Everything you do fits into one of four categories determined by your own values and circumstances:
- Important and urgent — fighting daily fires. Most people spend here much of their time. What is important is seldom urgent and what is urgent is seldom important. Try to minimize the amount of tasks here and complete them as soon as possible.
- Important but not urgent — this is the "big picture", strategic plans. This is where you need to spend quality time.
- Not important but urgent — these are the tasks with near deadlines but not relevant to your own goals. Delegate them and give them as little time as possible.
- Not important and not urgent — this is where you waste your time. Try to minimize, or trash them.
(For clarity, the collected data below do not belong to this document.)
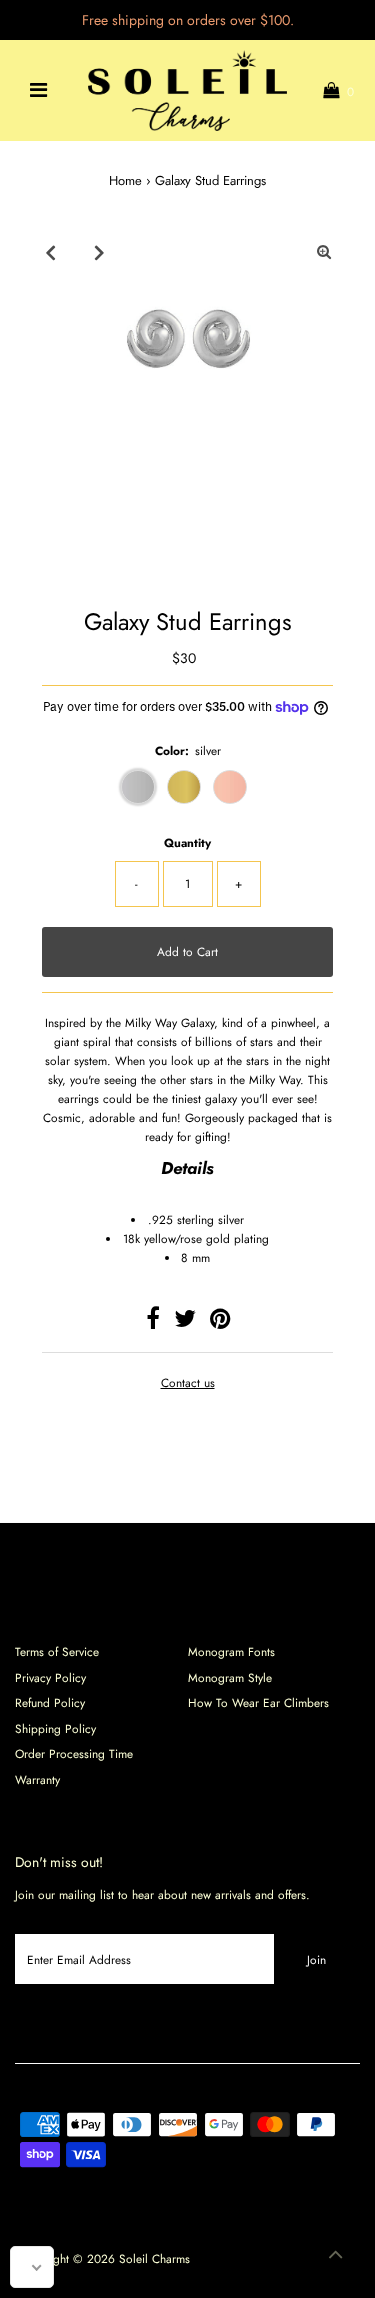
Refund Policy (50, 1702)
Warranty (37, 1779)
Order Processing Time (74, 1753)
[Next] (100, 252)
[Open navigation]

Examples: Web browsing.
The difference between someone who is successful and the one is not depends on which quadrant they spend most of their time in.
Let us focus on WIN.
WIN stands for What’s Important Now? Not what was important…last week, last month, last quarter or last year.
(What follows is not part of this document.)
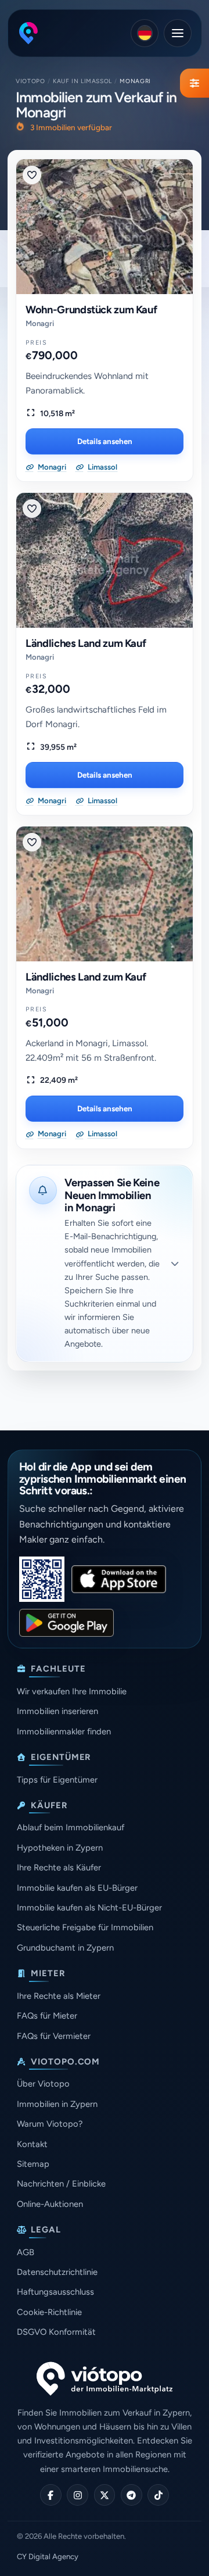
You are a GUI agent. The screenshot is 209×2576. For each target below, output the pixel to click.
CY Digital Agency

Use your best thinking and intuition to determine and then implement the things you should be doing now.
I always understood this intuitively and if you examine your day you usually will find all 4 quadrants at work. But even if you understand it and recognize your tasks as important and urgent, how do I profit from the matrix? ;) How can I make practical changes to get better in my productivity?
The value lies mainly in the awareness of what is important and what not. And then in moving more and more into Quadrant 1 (important and urgent) and with all the rest into "The Zone" (Quadrant 2): into what is important but not yet urgent.
If you do this, you will master time-management and produce not only good results but also balance. Success will be much likelier and seem more natural and effortless. Someone who is good in time-management is not someone who is constantly managing the tasks in stress. In fact that is definitely a bad time-manager, since he is constantly in quadrant 1 and possibly 3. It may be important, but it is urgent for sure. That is bad time-management and the "cure" is in quadrant 2 – The Zone . Let us focus more of our activities towards Quadrant-2.